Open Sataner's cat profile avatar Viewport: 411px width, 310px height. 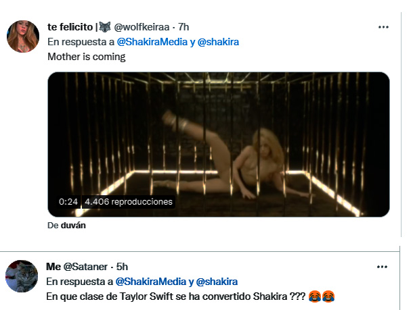click(22, 276)
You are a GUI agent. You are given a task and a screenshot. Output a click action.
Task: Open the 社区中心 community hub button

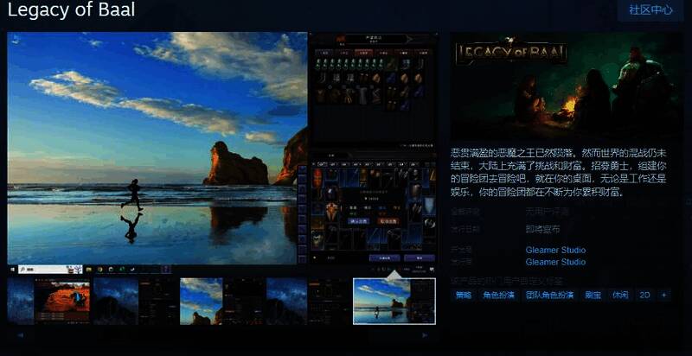pyautogui.click(x=650, y=10)
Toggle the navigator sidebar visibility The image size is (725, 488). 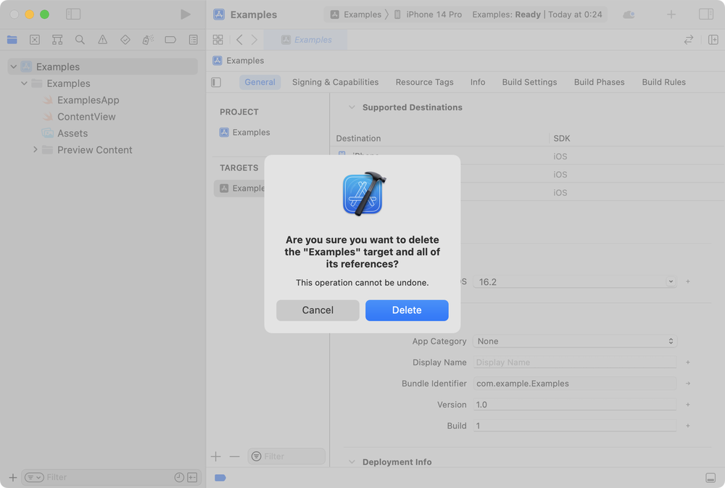point(73,15)
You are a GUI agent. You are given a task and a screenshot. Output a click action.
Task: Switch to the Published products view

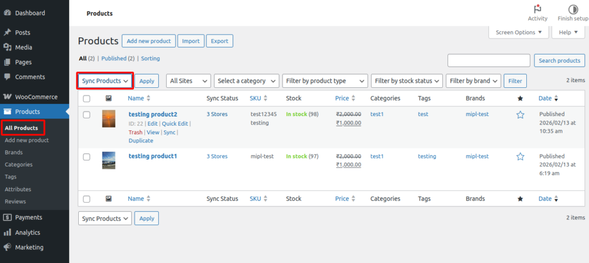(114, 59)
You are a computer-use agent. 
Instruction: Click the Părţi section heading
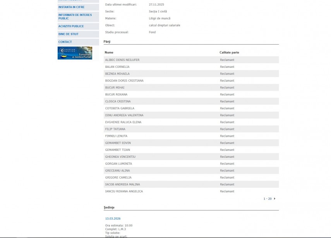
+++++
Task brief — Each line from the one that holds "You are a computer-use agent." through the end of the material should be repeated exactly, and nothing more. Leave out any picture.

Reply —
You are a computer-use agent. 
Instruction: Click the Părţi section heading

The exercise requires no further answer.